Sanders is seeking a popular mandate from voters to move in this direction.

When you think of democratic socialism, remember the programs that Republicans and conservatives and the corporate lobbies denounced as socialistic when they were first considered: Social Security, Medicare, Medicaid, environmental and consumer protection, banking regulation to protect consumers.

The Federal Aviation Administration, which manages our nation’s civil aviation and international waters, is a state program. The Food and Drug Administration, which ensures that drugs are safe is a state program. The minimum wage, food stamps, public housing could all be considered democratic socialist programs.

Our problem has been that we have too much socialism for the rich and the powerful—subsidies for corporations, get out of jail free cards for crooked bankers, tax breaks for the rich that leaves them paying a lower tax rate than their secretaries, monopoly power for corporations that allows them to gouge customers and more.

And we have too little shared security—democratic socialism—for working people: affordable health care, a living wage, guaranteed paid vacation and family leave, universal childcare, affordable college, public mobilization to deal with the threat of climate change.

When I ran for the presidency, I didn’t use the label, although some tried to slur me as a socialist or a communist, but I don’t think the label makes any difference. The question is one of direction, not name-calling; of program, not posturing.

And on this, Dr. Martin Luther King—often smeared as a “red” or a communist—was very clear. In 1966, he confided to his staff:

“You can’t talk about solving the economic problem of the Negro without talking about billions of dollars. You can’t talk about ending the slums without first saying profit must be taken out of the slums. You’re really tampering and getting on dangerous ground because you are messing with folk then. You are messing with captains of industry. Now this means that we are treading in difficult water, because it really means that we are saying that something is wrong with capitalism. There must be a better distribution of wealth, and maybe America must move toward a democratic socialism.”

So, put aside the fearmongering and the red-baiting; take a look instead at the substance. There’s no question we need big structural change, as Elizabeth Warren puts it. We need a better distribution of wealth, and a greater protection of basic human rights like the right to affordable health care, as Sanders argues.
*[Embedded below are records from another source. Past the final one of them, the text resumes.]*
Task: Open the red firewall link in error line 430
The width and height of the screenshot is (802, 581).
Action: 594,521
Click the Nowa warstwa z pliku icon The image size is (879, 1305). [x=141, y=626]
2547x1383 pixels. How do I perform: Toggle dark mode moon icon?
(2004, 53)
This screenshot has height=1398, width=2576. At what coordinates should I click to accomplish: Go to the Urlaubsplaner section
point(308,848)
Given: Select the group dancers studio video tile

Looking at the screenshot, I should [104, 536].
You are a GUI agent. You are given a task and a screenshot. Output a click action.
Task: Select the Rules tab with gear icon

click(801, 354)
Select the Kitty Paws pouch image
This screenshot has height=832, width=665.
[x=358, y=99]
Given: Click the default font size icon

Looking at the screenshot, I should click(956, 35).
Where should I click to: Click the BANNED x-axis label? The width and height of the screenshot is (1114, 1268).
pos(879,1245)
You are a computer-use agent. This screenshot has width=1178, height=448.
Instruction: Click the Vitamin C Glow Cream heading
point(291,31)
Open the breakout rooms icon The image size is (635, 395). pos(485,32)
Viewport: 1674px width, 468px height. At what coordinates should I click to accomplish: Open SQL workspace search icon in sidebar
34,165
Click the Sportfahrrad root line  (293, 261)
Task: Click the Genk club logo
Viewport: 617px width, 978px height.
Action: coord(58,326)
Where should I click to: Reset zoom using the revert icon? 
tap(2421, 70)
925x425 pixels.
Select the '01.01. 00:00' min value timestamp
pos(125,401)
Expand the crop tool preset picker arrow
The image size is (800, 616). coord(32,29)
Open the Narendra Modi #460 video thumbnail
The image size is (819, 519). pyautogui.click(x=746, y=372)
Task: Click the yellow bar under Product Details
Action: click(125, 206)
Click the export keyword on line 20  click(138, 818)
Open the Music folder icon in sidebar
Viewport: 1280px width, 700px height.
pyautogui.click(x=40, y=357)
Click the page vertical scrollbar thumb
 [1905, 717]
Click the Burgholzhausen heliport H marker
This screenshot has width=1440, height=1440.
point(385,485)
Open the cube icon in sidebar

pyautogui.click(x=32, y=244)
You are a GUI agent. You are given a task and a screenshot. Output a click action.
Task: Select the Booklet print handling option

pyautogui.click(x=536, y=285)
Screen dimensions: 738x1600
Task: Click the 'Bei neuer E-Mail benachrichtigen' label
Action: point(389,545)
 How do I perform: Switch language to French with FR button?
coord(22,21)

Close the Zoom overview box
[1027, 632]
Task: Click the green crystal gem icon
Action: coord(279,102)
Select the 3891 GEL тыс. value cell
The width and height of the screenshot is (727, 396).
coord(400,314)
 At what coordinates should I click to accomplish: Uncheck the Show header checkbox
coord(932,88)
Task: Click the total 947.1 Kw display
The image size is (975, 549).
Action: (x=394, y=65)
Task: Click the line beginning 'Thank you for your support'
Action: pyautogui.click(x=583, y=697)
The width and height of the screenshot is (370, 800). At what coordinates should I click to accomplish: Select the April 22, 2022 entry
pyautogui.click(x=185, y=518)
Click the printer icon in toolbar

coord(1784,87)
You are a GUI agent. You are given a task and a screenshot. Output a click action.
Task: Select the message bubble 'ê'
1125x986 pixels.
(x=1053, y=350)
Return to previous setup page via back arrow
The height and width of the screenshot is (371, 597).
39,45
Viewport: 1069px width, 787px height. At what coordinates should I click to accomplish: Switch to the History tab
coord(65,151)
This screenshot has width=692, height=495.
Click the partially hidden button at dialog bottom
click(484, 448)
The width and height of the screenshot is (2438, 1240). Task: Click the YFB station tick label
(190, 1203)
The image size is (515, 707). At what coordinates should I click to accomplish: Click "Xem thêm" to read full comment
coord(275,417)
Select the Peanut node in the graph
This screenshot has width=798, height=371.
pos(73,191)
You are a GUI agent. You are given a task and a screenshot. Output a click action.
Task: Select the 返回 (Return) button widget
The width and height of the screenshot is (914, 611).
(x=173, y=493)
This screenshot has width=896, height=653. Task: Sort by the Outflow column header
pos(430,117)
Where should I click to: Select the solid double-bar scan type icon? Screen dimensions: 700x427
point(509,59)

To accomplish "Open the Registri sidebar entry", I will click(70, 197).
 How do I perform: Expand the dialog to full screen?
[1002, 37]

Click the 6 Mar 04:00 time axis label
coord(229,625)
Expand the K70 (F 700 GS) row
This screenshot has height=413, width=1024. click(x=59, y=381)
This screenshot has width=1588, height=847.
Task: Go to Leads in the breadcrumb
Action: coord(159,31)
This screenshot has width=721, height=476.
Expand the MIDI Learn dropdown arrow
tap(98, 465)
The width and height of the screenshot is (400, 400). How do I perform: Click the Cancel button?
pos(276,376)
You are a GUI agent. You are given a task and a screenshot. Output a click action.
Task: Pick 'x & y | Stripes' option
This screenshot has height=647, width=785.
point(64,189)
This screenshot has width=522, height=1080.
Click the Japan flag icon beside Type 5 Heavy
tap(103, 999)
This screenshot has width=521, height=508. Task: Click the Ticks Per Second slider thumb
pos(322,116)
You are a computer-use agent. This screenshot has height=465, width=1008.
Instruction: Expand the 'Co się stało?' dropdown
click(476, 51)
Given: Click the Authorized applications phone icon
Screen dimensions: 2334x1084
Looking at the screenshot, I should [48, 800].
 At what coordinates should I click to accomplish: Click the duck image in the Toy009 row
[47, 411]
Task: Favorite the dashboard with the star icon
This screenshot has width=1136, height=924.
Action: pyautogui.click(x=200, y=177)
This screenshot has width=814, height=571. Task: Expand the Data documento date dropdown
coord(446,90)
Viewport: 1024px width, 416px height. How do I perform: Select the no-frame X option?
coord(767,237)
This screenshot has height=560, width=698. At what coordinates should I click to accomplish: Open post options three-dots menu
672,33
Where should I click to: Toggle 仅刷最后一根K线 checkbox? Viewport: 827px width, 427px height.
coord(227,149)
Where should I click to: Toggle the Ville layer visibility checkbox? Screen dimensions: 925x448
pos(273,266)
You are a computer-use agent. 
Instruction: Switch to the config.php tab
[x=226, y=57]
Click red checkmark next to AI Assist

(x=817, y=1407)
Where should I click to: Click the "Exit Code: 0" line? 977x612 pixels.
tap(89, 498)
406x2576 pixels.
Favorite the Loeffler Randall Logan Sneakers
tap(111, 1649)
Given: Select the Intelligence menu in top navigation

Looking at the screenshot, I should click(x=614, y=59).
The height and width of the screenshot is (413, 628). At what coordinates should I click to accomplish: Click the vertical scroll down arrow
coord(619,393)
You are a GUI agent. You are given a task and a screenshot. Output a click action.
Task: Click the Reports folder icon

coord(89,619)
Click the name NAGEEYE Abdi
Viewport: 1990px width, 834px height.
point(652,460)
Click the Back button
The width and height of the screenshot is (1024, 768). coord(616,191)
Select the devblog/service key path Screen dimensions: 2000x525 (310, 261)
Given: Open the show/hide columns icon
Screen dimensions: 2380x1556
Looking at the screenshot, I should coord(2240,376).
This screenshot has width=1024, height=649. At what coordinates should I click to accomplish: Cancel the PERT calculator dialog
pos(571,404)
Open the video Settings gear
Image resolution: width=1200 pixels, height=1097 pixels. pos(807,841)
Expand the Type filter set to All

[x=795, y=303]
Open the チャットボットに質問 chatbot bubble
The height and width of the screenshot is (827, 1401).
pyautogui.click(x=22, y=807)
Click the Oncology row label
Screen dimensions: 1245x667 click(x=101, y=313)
Call it capitalism with a conscience, democratic socialism, call it lemonade. It’s the substance, not the label that counts.

[Jesse Jackson is an African-American civil rights activist and Baptist minister. He was a candidate for the Democratic presidential nomination in 1984 and 1988 and served as shadow senator for the District of Columbia from 1991 to 1997. He was the founder of both entities that merged to form Rainbow/PUSH.]